Page extract >>
As of 31 March 2007, there are more than 70 million active VideoGuard smart cards. NDS also makes the XTV PVR/DVR, which has been cumulatively deployed in more than 6.5 million set-top boxes. XTV is more commonly identifiable under the names Sky+ (in BSkyB) and DirecTV+ (in DirecTV). NDS has deployed or activated more than 50 million set-top boxes with its MediaHighway middleware.

NDS also supplies interactive TV applications, platforms, and development tools. NDS has over 3000 employees, with offices in the UK, Israel, United States, France, India, Denmark, South Korea, China, Hong Kong and Australia.

Leading customers include DirecTV (in the USA), BSkyB, Sky Italia, SKY Latin America, SKY Network Television (in New Zealand), Viasat (in Sweden & Denmark), Foxtel (in Australia), China Central Television (CCTV), Yes and Hot (in Israel), SkyLife, CanalSat (in France), Astro (in Malaysia), Cablevision (in Canada) and Tata Sky (in India).

Contents

[edit] Company Profile and History

[edit] Company Name

The company started out as News Datacom (NDC) in 1989, and later changed its name to News Digital Systems, hence its current name.

[edit] Management

Abe Peled is Chairman and CEO of NDS. He leads a team of executives located at the company's R & D and sales offices worldwide.

Record extracts >>

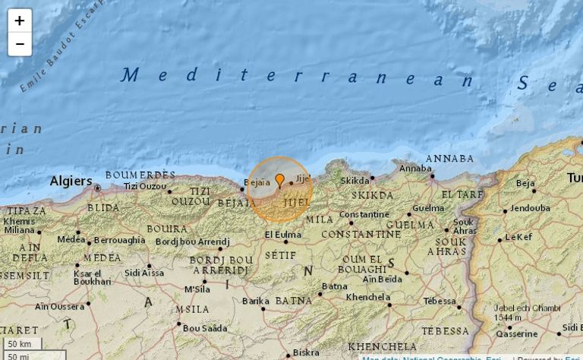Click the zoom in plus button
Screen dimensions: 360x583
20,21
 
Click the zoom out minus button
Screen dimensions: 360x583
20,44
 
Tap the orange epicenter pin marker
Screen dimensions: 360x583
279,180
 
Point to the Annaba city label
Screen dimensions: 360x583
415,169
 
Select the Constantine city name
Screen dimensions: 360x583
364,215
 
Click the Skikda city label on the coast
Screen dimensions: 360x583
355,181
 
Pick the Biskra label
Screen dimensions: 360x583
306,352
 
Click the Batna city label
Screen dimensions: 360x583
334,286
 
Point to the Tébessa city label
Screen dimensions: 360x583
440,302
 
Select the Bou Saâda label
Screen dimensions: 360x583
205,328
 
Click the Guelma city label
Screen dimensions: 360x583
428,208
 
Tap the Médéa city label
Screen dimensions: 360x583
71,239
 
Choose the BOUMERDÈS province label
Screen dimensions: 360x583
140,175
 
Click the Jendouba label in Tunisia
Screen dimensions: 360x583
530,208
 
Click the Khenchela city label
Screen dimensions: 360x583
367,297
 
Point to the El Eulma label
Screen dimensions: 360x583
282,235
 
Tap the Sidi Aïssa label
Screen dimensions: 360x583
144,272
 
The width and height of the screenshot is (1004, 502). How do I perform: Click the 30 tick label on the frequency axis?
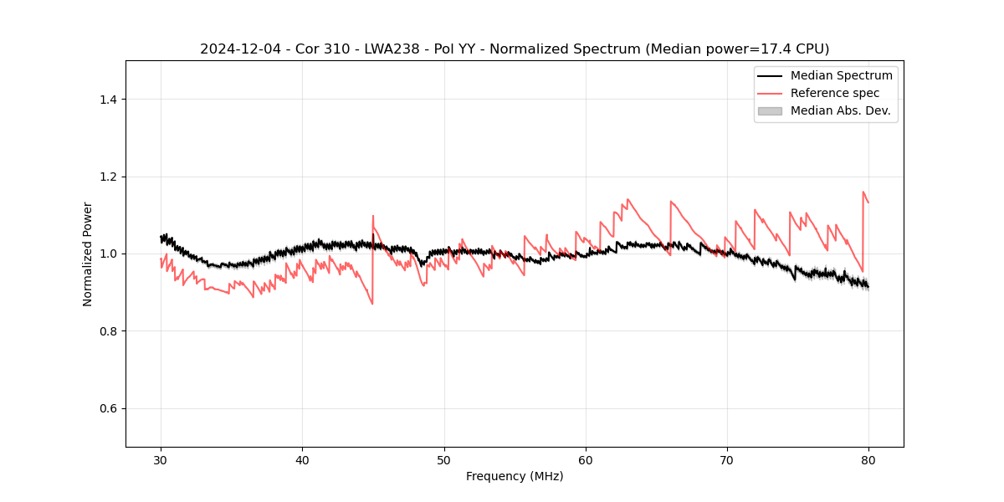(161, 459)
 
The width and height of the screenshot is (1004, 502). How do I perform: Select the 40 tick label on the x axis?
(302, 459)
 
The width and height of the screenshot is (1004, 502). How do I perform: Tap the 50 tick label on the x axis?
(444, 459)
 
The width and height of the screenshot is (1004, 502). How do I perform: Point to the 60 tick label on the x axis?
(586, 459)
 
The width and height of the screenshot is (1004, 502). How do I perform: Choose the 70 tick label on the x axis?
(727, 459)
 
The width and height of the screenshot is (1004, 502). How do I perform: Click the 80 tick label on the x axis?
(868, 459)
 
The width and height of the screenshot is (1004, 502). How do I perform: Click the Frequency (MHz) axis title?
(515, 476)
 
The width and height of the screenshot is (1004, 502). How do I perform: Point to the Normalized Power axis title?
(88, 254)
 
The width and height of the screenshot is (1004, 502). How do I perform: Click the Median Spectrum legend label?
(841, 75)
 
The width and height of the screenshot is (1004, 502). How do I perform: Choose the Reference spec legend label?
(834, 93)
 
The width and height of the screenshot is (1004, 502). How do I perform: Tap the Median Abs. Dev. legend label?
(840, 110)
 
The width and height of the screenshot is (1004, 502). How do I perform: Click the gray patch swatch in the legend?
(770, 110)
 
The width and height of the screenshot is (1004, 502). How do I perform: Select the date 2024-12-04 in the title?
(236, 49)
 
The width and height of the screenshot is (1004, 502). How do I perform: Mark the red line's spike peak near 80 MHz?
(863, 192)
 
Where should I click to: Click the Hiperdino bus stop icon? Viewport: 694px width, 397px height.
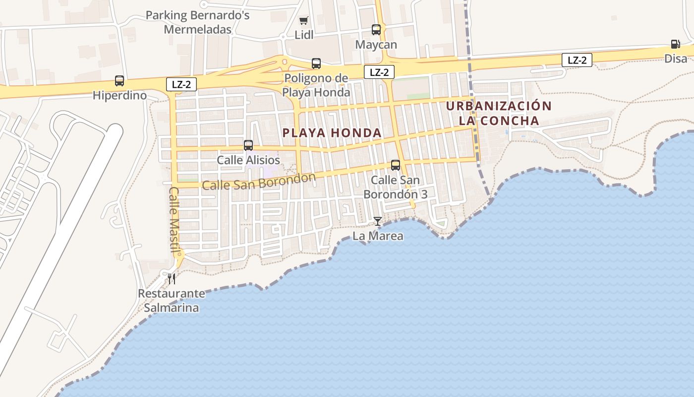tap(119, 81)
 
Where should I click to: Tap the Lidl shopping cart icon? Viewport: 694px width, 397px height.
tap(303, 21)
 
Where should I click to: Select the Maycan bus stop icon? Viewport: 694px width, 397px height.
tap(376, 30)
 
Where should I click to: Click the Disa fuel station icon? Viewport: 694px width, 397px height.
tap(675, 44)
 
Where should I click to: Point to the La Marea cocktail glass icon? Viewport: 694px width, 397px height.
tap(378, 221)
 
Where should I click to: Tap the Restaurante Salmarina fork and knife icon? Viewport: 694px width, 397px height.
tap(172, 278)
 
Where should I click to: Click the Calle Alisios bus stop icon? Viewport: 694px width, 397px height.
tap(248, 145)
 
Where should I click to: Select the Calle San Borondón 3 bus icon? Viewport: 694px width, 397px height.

==

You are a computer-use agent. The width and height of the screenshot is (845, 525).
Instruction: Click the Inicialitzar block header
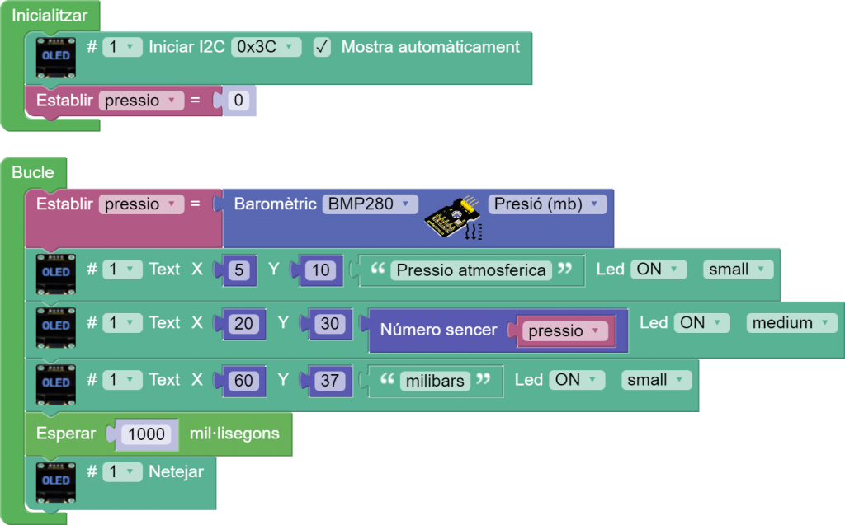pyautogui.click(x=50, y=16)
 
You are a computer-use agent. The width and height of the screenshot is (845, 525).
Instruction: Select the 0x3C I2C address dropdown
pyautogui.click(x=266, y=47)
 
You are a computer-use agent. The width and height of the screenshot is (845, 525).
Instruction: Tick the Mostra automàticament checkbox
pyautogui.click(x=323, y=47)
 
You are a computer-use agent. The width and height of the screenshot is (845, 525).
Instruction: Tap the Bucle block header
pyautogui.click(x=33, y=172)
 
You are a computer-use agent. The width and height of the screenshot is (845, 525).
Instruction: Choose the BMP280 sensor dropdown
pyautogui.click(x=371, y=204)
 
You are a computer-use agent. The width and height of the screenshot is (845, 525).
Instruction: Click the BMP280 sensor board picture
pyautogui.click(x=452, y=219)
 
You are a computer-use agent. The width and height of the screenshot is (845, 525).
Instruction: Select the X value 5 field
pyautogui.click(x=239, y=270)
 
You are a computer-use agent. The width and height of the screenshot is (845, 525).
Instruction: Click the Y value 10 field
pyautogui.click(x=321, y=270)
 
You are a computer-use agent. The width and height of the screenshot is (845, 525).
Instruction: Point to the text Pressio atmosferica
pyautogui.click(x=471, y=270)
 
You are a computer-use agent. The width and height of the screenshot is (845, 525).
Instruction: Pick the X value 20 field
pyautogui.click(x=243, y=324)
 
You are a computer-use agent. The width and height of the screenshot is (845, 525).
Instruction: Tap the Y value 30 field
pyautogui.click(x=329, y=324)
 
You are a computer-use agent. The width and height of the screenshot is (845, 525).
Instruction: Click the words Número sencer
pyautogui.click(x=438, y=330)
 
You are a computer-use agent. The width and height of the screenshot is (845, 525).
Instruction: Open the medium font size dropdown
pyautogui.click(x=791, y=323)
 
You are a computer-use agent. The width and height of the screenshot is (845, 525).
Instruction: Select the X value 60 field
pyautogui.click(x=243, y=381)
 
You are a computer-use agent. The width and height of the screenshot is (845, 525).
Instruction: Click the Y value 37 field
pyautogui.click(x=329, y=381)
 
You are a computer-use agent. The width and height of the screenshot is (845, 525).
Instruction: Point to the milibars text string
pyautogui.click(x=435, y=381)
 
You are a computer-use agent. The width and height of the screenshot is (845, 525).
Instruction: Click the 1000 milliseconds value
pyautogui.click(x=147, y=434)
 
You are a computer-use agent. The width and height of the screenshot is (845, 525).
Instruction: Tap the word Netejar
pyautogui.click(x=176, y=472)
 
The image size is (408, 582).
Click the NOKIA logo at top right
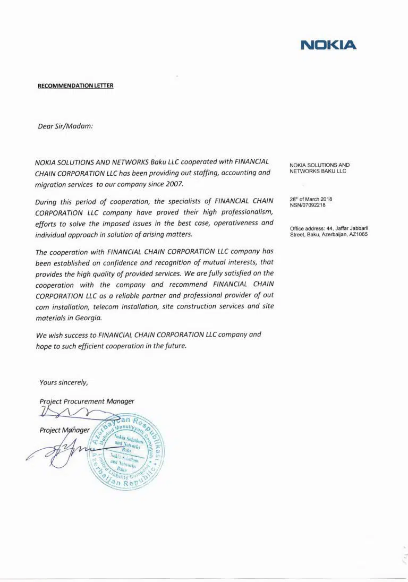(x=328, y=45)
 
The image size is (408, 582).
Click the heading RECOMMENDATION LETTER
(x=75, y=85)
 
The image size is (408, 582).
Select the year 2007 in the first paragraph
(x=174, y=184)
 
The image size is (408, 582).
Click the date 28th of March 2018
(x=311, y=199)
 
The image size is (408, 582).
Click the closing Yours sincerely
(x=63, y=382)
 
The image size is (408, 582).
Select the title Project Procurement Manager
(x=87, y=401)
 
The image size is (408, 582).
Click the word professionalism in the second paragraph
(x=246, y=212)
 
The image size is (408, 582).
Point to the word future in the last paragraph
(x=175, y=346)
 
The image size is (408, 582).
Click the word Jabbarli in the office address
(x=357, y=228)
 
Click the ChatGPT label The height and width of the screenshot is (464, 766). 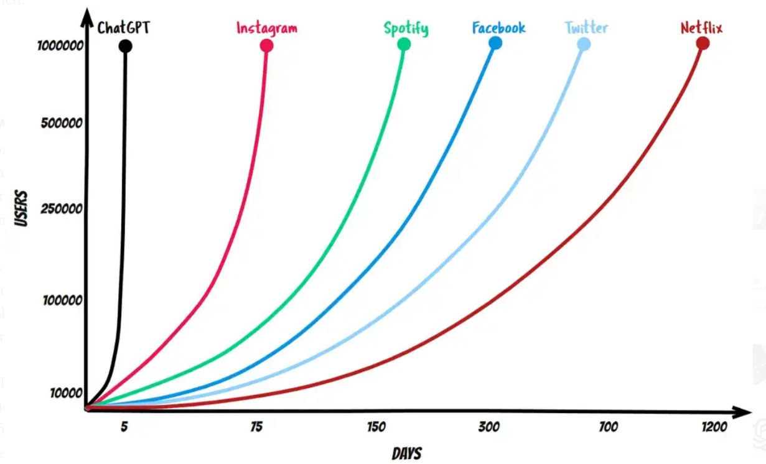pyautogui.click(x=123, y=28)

To do >>
[A] Reproduce the part of the NDS text from "Leading customers include" to "sales offices worldwide.".
[B] Answer these questions from the NDS text.
(i) How many employees does NDS have?
(ii) Under what name did the company start out, and in what year?
(iii) Who is Chairman and CEO of NDS?

Solutions to the tasks >>
[A]
Leading customers include DirecTV (in the USA), BSkyB, Sky Italia, SKY Latin America, SKY Network Television (in New Zealand), Viasat (in Sweden & Denmark), Foxtel (in Australia), China Central Television (CCTV), Yes and Hot (in Israel), SkyLife, CanalSat (in France), Astro (in Malaysia), Cablevision (in Canada) and Tata Sky (in India).

Contents

[edit] Company Profile and History

[edit] Company Name

The company started out as News Datacom (NDC) in 1989, and later changed its name to News Digital Systems, hence its current name.

[edit] Management

Abe Peled is Chairman and CEO of NDS. He leads a team of executives located at the company's R & D and sales offices worldwide.

[B]
(i) Over 3000.
(ii) News Datacom (NDC), in 1989.
(iii) Abe Peled.